I could walk away. Mumble something about having to make a call. Which wouldn’t work since it’s getting close to midnight. I try to focus my thoughts. If Asher gets back soon, he’ll be my ticket out of this situation. He can break the tension between us. If he makes it back at all, he’ll be back pretty late.

I can’t make a move. Somehow it seems like it’d be worse if I left now for some reason. As if things would end up being even more uneasy between us. That’s the last thing I want.

I think that’s why I’m frozen. I want Julian. I want everything from him. I can’t just hit on him like I planned. I wouldn’t ever do anything that could damage our friendship. I can’t lose that. Not to mention that if I made a move on him and he turned me down, that alone would destroy our working relationship. I can’t risk messing everything up. No way.

“I’m going to get another beer. I’ll bring you one too,” I say. That’s the only way I can extract myself. I’m about to stand up when to my surprise, JJ stops me by gripping my arm.

“What’s wrong, Logan? You’re awfully tense all of a sudden.”

I try to make sure my voice is steady before I speak. His hand on my arm is causing a reaction in me that I’d very much prefer that he doesn’t notice. I might as well be a teenager again. Getting turned on by a simple, casual touch. Ridiculous.

“Nothing. Nothing that another beer won’t cure.” If only that was true.
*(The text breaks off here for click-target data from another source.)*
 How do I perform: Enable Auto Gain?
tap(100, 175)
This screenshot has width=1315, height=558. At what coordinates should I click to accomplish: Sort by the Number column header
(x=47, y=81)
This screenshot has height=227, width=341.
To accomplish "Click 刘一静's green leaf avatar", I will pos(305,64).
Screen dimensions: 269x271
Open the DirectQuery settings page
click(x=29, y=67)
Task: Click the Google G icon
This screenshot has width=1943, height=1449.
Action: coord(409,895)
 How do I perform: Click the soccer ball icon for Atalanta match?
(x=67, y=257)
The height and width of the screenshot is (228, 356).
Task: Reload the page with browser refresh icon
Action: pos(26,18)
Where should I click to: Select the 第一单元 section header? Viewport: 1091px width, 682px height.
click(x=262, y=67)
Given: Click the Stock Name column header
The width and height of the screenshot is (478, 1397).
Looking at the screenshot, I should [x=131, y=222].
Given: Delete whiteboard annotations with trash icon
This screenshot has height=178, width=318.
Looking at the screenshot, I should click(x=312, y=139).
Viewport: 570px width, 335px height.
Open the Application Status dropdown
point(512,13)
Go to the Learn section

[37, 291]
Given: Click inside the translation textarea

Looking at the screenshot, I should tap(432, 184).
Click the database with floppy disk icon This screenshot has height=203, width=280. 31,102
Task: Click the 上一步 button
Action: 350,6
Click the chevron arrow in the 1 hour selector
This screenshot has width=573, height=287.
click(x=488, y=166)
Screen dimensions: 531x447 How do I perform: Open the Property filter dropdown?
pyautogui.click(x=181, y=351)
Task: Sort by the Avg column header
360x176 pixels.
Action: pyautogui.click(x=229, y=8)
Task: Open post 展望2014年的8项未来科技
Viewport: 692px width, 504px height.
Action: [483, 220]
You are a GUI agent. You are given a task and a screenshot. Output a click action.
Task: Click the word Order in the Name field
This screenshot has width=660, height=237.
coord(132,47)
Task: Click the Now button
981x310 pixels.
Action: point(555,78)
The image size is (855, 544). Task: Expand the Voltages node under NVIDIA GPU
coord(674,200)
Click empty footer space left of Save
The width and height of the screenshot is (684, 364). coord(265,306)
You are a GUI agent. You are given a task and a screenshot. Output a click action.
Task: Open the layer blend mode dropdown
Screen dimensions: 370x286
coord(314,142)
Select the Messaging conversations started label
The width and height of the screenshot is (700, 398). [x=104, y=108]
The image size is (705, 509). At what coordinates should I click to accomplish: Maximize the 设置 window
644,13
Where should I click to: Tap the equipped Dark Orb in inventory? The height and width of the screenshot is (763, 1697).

My attempt at being light sounds fake as hell even to my ears.

“Looks like you’re the tense one these days, not me,” JJ says. He hasn’t moved his hand off me. I don’t pull away either.

“Not really,” I say, my voice cracking and betraying me.

“I think you are.” JJ’s voice is still lower than normal. He slides his hand up my arm and my jeans get tighter. “Seems like you’re the one who could really use a massage.”

I blink hard as he slides his hands to my shoulders. Tense is one word for it. My entire body locks up as JJ presses him thumbs into my muscles.

I try to distract myself from what his hands are doing to me by analyzing JJ’s technique. Good massage overall. Firm and not too rough. Massage therapist could be JJ’s fall-back career if he needs one. I try to come up with a joke about that. I can’t speak.

At least I’m turned away from him so he can’t see what his strong hands are doing to me. The last thing I need is for him to get a glimpse of my growing erection.

It’s getting harder to keep up my attempts at distancing myself from what’s going on. JJ squeezes my arms and then changes course abruptly. His fingers trail over to my back, moving lower down. Every one of his touches sends bursts of electricity all through my body.

Every time I think JJ must be about to stop what he’s doing and back off, he doesn’t.

His roving hands reach my lower back and to my utter shock, his fingers slide around to my hips. What the hell.

I can’t breathe as JJ starts working his way forward. He shifts slightly so he’s closer to me, so close I can feel his hot breath against the back of my neck. I shiver involuntarily. I was the one who was going to make something like this happen. The last thing in the world I expected was for Julian to be the one to do it.